> **Task details**: Lay out every line of the rows below as a JSON list of strings, with one string per line and blank lines omitted.

--------------------------------------------------

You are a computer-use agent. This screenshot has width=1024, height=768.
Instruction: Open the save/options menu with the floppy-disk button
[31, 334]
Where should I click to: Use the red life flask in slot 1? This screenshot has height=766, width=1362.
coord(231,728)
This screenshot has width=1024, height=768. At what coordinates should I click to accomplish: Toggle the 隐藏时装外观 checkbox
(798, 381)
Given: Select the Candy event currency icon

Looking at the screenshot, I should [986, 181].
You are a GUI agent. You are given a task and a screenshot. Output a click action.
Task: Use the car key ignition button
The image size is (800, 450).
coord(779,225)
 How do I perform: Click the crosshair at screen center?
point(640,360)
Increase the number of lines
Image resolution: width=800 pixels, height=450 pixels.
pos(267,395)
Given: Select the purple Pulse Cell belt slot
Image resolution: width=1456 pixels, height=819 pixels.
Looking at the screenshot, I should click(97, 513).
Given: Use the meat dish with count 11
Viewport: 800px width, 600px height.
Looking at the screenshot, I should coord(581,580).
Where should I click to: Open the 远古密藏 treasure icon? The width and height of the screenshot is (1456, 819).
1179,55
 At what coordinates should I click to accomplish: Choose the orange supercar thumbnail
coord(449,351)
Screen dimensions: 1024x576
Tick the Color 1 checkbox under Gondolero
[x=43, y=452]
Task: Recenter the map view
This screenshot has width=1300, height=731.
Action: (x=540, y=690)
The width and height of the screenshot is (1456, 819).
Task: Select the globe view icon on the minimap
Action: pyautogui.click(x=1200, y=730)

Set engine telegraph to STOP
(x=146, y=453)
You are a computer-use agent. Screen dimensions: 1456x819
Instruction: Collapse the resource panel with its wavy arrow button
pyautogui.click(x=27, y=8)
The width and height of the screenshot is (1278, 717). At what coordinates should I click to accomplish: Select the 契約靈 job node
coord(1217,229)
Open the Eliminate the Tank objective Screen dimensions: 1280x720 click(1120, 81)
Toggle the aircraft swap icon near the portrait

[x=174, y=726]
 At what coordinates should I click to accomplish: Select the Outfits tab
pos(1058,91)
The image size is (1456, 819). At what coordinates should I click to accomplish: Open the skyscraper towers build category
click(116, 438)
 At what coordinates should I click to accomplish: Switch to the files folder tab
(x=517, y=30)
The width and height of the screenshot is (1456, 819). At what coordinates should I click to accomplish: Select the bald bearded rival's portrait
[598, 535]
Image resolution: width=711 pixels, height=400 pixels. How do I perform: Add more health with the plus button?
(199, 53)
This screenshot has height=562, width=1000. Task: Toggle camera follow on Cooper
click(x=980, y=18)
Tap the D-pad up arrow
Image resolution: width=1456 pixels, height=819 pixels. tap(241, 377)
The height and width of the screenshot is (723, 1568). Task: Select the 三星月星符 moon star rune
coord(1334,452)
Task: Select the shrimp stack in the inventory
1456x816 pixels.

--------------------------------------------------

> **Written response**:
[
  "You are a computer-use agent. This screenshot has width=1024, height=768.",
  "Instruction: Open the save/options menu with the floppy-disk button",
  "[31, 334]",
  "Where should I click to: Use the red life flask in slot 1? This screenshot has height=766, width=1362.",
  "coord(231,728)",
  "This screenshot has width=1024, height=768. At what coordinates should I click to accomplish: Toggle the 隐藏时装外观 checkbox",
  "(798, 381)",
  "Given: Select the Candy event currency icon",
  "Looking at the screenshot, I should [986, 181].",
  "You are a GUI agent. You are given a task and a screenshot. Output a click action.",
  "Task: Use the car key ignition button",
  "The image size is (800, 450).",
  "coord(779,225)",
  " How do I perform: Click the crosshair at screen center?",
  "point(640,360)",
  "Increase the number of lines",
  "Image resolution: width=800 pixels, height=450 pixels.",
  "pos(267,395)",
  "Given: Select the purple Pulse Cell belt slot",
  "Image resolution: width=1456 pixels, height=819 pixels.",
  "Looking at the screenshot, I should click(97, 513).",
  "Given: Use the meat dish with count 11",
  "Viewport: 800px width, 600px height.",
  "Looking at the screenshot, I should coord(581,580).",
  "Where should I click to: Open the 远古密藏 treasure icon? The width and height of the screenshot is (1456, 819).",
  "1179,55",
  " At what coordinates should I click to accomplish: Choose the orange supercar thumbnail",
  "coord(449,351)",
  "Screen dimensions: 1024x576",
  "Tick the Color 1 checkbox under Gondolero",
  "[x=43, y=452]",
  "Task: Recenter the map view",
  "This screenshot has width=1300, height=731.",
  "Action: (x=540, y=690)",
  "The width and height of the screenshot is (1456, 819).",
  "Task: Select the globe view icon on the minimap",
  "Action: pyautogui.click(x=1200, y=730)",
  "Set engine telegraph to STOP",
  "(x=146, y=453)",
  "You are a computer-use agent. Screen dimensions: 1456x819",
  "Instruction: Collapse the resource panel with its wavy arrow button",
  "pyautogui.click(x=27, y=8)",
  "The width and height of the screenshot is (1278, 717). At what coordinates should I click to accomplish: Select the 契約靈 job node",
  "coord(1217,229)",
  "Open the Eliminate the Tank objective Screen dimensions: 1280x720 click(1120, 81)",
  "Toggle the aircraft swap icon near the portrait",
  "[x=174, y=726]",
  " At what coordinates should I click to accomplish: Select the Outfits tab",
  "pos(1058,91)",
  "The image size is (1456, 819). At what coordinates should I click to accomplish: Open the skyscraper towers build category",
  "click(116, 438)",
  " At what coordinates should I click to accomplish: Switch to the files folder tab",
  "(x=517, y=30)",
  "The width and height of the screenshot is (1456, 819). At what coordinates should I click to accomplish: Select the bald bearded rival's portrait",
  "[598, 535]",
  "Image resolution: width=711 pixels, height=400 pixels. How do I perform: Add more health with the plus button?",
  "(199, 53)",
  "This screenshot has height=562, width=1000. Task: Toggle camera follow on Cooper",
  "click(x=980, y=18)",
  "Tap the D-pad up arrow",
  "Image resolution: width=1456 pixels, height=819 pixels. tap(241, 377)",
  "The height and width of the screenshot is (723, 1568). Task: Select the 三星月星符 moon star rune",
  "coord(1334,452)",
  "Task: Select the shrimp stack in the inventory",
  "1456x816 pixels."
]